# Task objective
In the article about the Deborah E. Rosati Entrepreneurship Award, how much money does the award provide to a student?

START Passage for review

Applications are open for a competitive award that gives Brock’s entrepreneurial students an edge on the path to success.
Established in 2014, the Deborah E. Rosati Entrepreneurship Award annually provides at least one student with $10,000 to become a full-time entrepreneur in the Spring/Summer term.
The student who receives the award will work closely with BioLinc, Brock’s on-campus business incubator run by the Goodman School of Business, and gain access to physical space, support services, mentorship and networking opportunities from May to August.
The award is open to any Brock student with almost any type of business concept. Co-op students are able to use the semester towards a co-op work term.
The scholarship is generously provided by Goodman alumna Deborah Rosati (BAdmin ’84), an active supporter of entrepreneurship at the Goodman School of Business.
Brock students Ethan Foy and Olivia Poulin were last year’s recipients, and they have both enjoyed entrepreneurial success thanks in part to their ability to focus their efforts to their businesses full-time last summer.
Earlier this month, Foy won a $14,000 startup prize package at Monster Pitch, an entrepreneurial pitch competition hosted by the Brock Innovation Group in partnership with the Goodman School of Business and BioLinc. The fifth-year neuroscience student from Oakville won the competition by pitching LifePoints, his company that provides users with monetary rewards for time spent at fitness facilities.
Along with Goodman School of Business student Dalton Steele (HUVr) and BioLinc resident Nick Kuryluk (ColdBlock Technologies Inc.), Poulin has been nominated for a Niagara Entrepreneur of the Year award. The awards will be announced at a gala Feb. 23.
In the meantime, Poulin says she’s seeing more customers than ever at the in-home personalized pet-care service she founded called Pupadise Inc.
“I’m so grateful to have received this award because it allowed me to focus all my energy on the success of my business last summer,” she says.
“It was really the catalyst I needed to take my company to the next level and go all chips in,” she said, adding that one of the most valuable parts of the award was the mentorship that came with it.
“It helped me develop a mindset of growth and to see the kind of success that’s possible when you have the right supports in place.”
Students can apply for the Deborah Rosati award on the BioLinc website until Sunday, Jan. 28.

END Passage for review
START Material shown

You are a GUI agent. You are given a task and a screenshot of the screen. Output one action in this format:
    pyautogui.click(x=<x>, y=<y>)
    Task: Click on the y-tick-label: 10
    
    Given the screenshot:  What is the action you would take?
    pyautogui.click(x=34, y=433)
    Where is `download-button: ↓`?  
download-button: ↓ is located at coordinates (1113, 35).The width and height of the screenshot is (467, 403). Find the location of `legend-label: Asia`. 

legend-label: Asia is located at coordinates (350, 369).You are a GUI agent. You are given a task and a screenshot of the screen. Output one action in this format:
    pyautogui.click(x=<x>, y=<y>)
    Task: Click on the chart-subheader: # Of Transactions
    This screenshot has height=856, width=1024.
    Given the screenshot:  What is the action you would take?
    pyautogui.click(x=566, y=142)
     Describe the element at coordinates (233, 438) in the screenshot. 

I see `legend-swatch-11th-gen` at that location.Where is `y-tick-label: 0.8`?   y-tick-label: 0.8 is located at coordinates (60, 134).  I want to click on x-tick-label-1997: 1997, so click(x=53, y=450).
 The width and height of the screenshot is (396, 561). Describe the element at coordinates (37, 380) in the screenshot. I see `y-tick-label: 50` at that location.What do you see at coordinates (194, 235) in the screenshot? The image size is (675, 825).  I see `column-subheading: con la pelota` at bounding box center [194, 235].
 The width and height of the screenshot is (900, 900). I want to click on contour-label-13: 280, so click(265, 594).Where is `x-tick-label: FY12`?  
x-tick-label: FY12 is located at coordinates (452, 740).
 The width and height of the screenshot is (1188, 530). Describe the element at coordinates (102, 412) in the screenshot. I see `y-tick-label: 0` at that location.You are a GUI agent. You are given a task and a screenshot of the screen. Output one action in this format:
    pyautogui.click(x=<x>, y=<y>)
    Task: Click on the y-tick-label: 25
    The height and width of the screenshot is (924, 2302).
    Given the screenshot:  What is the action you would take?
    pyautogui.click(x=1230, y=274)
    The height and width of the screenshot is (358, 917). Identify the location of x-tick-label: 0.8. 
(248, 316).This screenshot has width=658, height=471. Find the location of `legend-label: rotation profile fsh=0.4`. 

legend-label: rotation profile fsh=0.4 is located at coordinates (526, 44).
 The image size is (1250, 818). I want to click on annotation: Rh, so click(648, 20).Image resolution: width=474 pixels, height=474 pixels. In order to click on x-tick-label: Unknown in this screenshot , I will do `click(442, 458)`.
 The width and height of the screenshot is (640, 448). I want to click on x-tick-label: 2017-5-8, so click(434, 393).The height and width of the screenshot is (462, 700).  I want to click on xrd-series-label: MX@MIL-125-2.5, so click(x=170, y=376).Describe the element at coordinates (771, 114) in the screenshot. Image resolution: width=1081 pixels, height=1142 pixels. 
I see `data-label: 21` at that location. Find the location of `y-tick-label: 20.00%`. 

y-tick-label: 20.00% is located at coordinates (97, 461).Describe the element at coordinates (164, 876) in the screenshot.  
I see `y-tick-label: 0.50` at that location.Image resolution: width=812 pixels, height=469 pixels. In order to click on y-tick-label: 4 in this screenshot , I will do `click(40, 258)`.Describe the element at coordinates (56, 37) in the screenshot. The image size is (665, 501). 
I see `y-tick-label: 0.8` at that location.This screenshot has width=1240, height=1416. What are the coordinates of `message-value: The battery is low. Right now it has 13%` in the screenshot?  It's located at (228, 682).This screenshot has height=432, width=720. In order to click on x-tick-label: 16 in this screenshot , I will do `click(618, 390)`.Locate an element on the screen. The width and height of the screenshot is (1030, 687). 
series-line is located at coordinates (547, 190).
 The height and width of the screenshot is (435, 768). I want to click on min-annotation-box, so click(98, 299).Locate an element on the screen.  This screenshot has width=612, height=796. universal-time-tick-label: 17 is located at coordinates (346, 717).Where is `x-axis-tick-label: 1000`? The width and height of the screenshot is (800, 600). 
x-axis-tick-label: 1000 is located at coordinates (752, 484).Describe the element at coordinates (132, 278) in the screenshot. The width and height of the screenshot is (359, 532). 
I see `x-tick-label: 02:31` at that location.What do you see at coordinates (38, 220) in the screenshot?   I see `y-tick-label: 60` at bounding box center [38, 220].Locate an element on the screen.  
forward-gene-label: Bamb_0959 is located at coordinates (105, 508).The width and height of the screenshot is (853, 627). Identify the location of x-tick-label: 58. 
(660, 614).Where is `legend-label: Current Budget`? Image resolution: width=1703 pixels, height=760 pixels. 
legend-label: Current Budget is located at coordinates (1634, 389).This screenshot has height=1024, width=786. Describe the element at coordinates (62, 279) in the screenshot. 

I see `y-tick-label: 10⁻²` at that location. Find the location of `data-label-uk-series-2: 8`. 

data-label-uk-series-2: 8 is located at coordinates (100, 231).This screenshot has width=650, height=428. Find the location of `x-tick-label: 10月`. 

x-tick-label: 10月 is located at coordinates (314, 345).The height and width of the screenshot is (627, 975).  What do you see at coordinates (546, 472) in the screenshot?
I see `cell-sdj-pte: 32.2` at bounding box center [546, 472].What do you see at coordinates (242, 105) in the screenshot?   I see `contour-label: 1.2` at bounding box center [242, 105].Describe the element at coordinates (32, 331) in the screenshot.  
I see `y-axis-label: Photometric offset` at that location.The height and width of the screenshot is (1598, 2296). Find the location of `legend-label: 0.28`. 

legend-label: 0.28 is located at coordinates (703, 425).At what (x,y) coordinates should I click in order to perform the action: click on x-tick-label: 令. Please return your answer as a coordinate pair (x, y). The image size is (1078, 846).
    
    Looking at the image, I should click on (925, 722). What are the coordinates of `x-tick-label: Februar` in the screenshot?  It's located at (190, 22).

END Material shown

# Answer for the task
$10,000